FreedomWorks has argued for repeal of the Affordable Care Act, or Obamacare, since its passing more than seven years ago.
Now, with Donald Trump's upcoming ascension to the presidency, the organization, along with other opponents of the act, believe there is a window to encourage change in health policy and how insurance is delivered.
Obamacare will be repealed, but elements likely will remain, according to Jason Pye of FreedomWorks.
“The individual mandate will be repealed, along with all related provisions,” he told Patient Daily. “But I know the Trump administration is thinking of keeping preexisting conditions and allowing parents to keep their children on their plan.”
Pye expects the repealing of the act to be done via reconciliation, and that it will resemble a bill passed by the House earlier this year.
FreedomWorks argues that, ultimately, health care should be decoupled from employment.
“That is the good policy move,” Pye said. “You do not want to rely on an employer for their health care.”
Trump has proposed allowing people to organize their health care via tax-free savings accounts, an idea supported by many conservatives.
These are “very good” for younger people who do not go to the doctor often, according to Pye.

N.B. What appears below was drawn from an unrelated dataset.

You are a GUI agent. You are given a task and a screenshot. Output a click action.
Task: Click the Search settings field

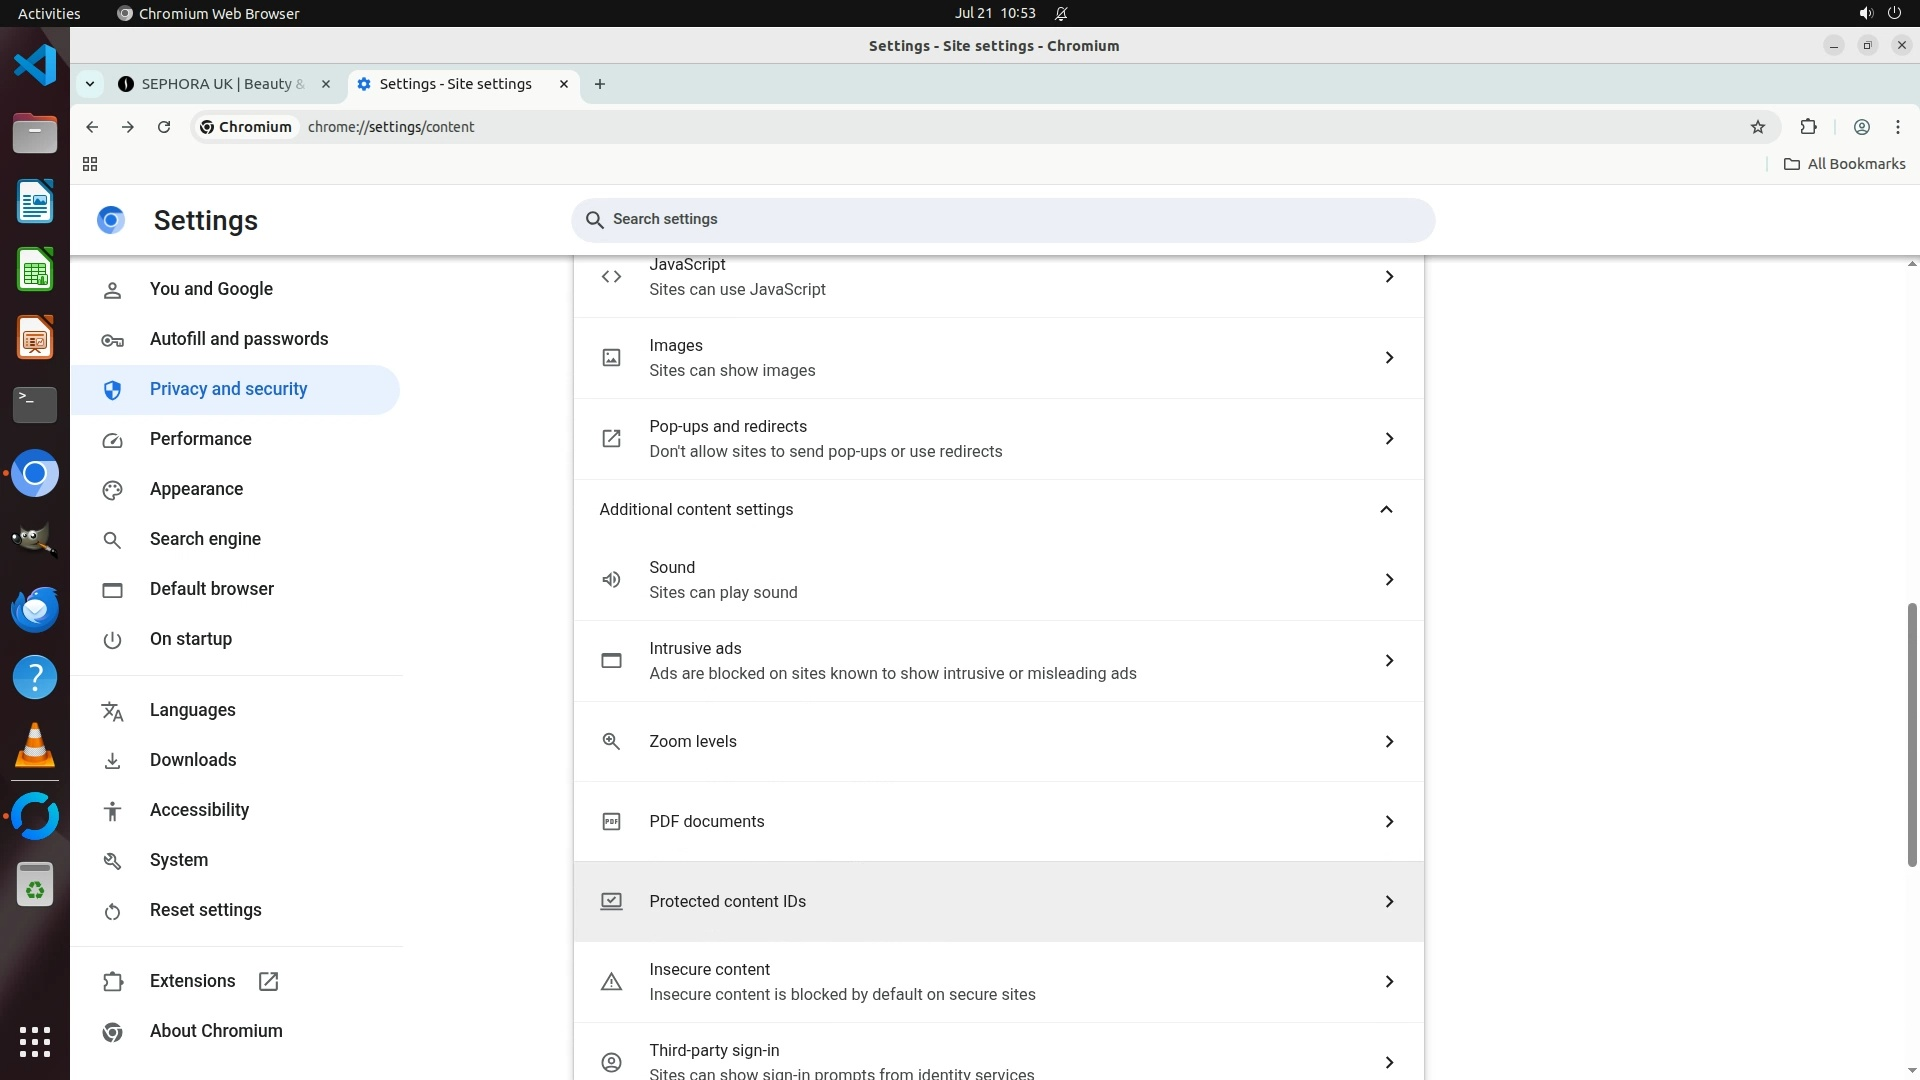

The individual market exchanges will go, along with the individual mandate, he believes, adding that it will not happen immediately as “changes take time” -- and people will need to readjust.
Millions of people with no access to health insurance through their employers, as well as small business people and independent contractors, have signed up to the individual exchanges.
These individuals will have the choice whether to buy health insurance or not, Pye said. It is hoped that what is available for them is affordable. One way to make it more consumer-friendly and cheaper is to allow people to by across state lines.
Purchasing insurance in another state does raise issues over regulation of the industry, which is state-based.
As such, Pye said it is unlikely that the extension of Medicaid coverage to those earning at or less than 138 percent of the federal poverty level is going to be scrapped.
However, management of Medicaid will be placed in the hands of the states, via block grants.
“This is going to take time: there will be a transition,” Pye said. “How long it is going to take has to be worked out, but it has to be given time. People are going to have the choice but it should be affordable. It is up to individuals to make the decision whether they want insurance. Right now, the system is not sustainable, with the rises in insurance premiums -- and there is ending of reinsurance and risk corridor.”